で、池田さんは、『桐島、部活やめるってよ』 について、ちょこっとだけ批判的なやうです (笑)。あ、映画の出来についてではありませんよ。あくまで文学作品としての問題点であります。
池田さんが書いておられるように、学生時代っていうのは、たいていの人にとって退屈な時間です。その退屈さをまぎわらすために、子供は事件を起こすわけです。結果として大事件になってしまうこともありますが、たいていはすぐに忘れ去られてしまう事件です。

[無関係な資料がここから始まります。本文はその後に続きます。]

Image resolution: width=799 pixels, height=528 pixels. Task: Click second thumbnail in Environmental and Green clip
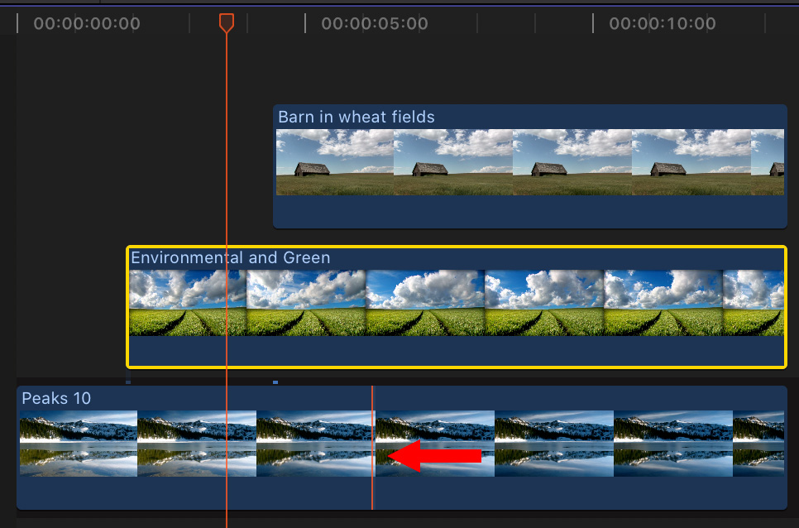(307, 303)
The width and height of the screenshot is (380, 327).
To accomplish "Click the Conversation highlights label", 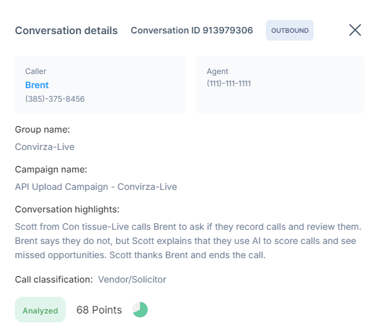I will [67, 209].
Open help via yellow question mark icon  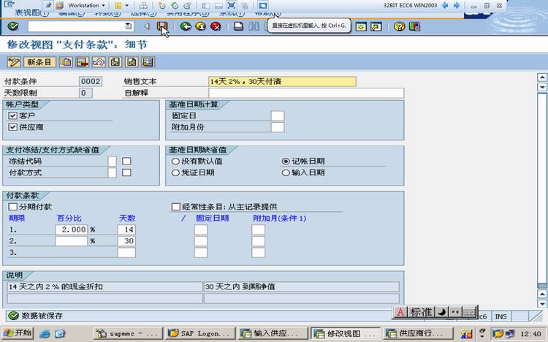click(399, 26)
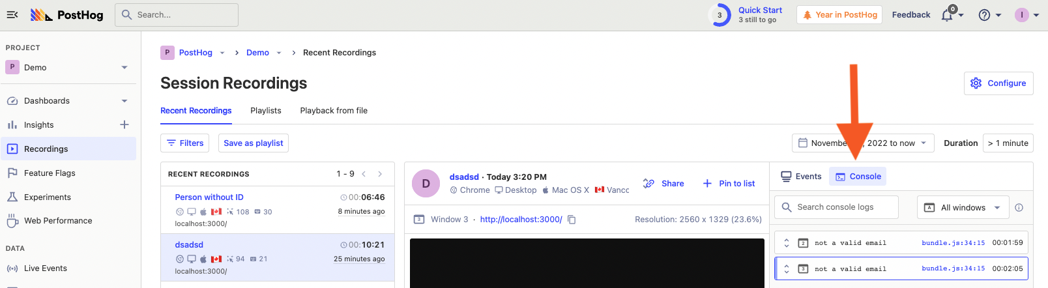Open Feature Flags in sidebar

point(50,173)
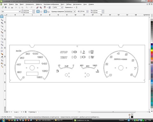Select the Pick tool in toolbox

tap(2, 17)
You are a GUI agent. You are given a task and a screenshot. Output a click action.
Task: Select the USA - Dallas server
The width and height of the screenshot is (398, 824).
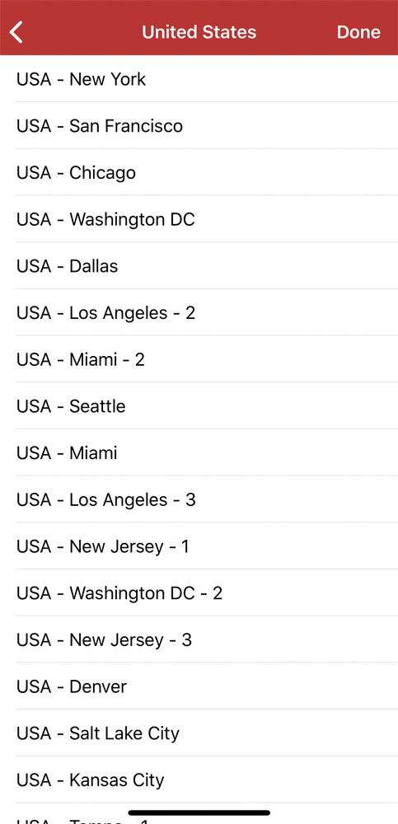pyautogui.click(x=199, y=266)
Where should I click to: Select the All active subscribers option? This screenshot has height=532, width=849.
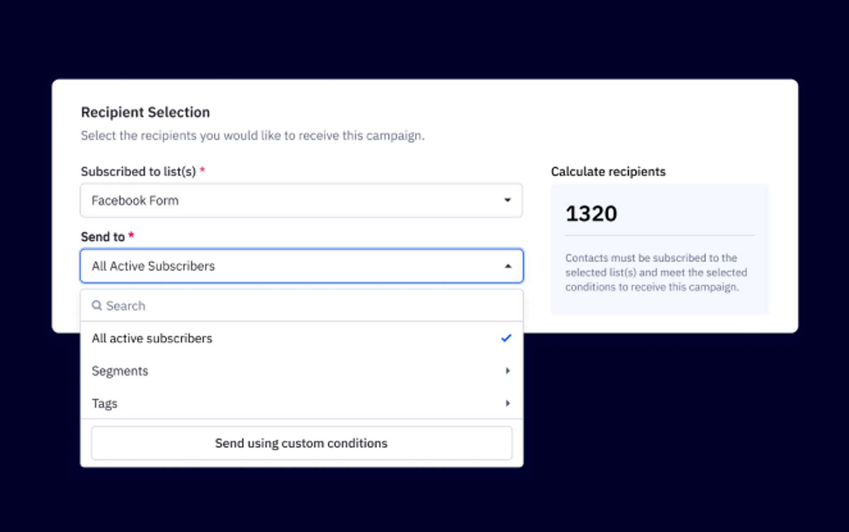pyautogui.click(x=152, y=338)
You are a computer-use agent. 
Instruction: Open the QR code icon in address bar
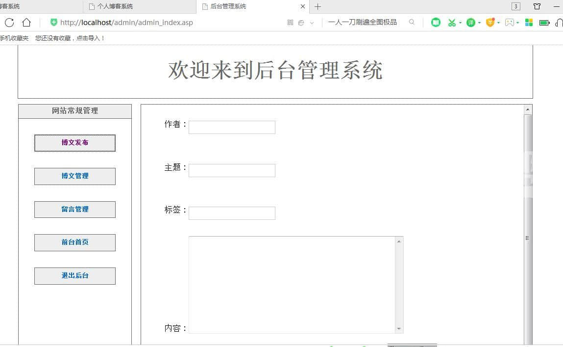pos(290,23)

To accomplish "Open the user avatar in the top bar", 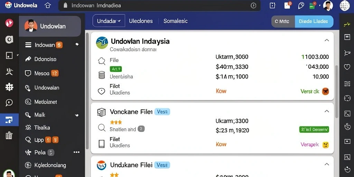I will pyautogui.click(x=328, y=6).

そんな誰もが経験した退屈な日常を表現するのが、日本映画は得意なのかもしれません。小津安二郎の時代からそうだったと言えなくはない。最近の日本映画は、ハリウッドをお手本にすることから、過去の日本映画の原点に回帰しているとも言えます。しかし絵の具の使い方がうまいだけでは傑作は生まれないわけです。エッセイイズム的日本映画表現に、「現代」というプラスアルファが加味されていなければなりません。
映画は原点回帰することで、活路を見出したと言えるわけですが、文学はどうでしょう。文学作品は映画シナリオのために書かれたわけではありません。タイトルだけでなにかがわかってしまったような気になる小説は、問題じゃないか。その問題はどこにあるのか、ということを、池田さんは論じておられるようです。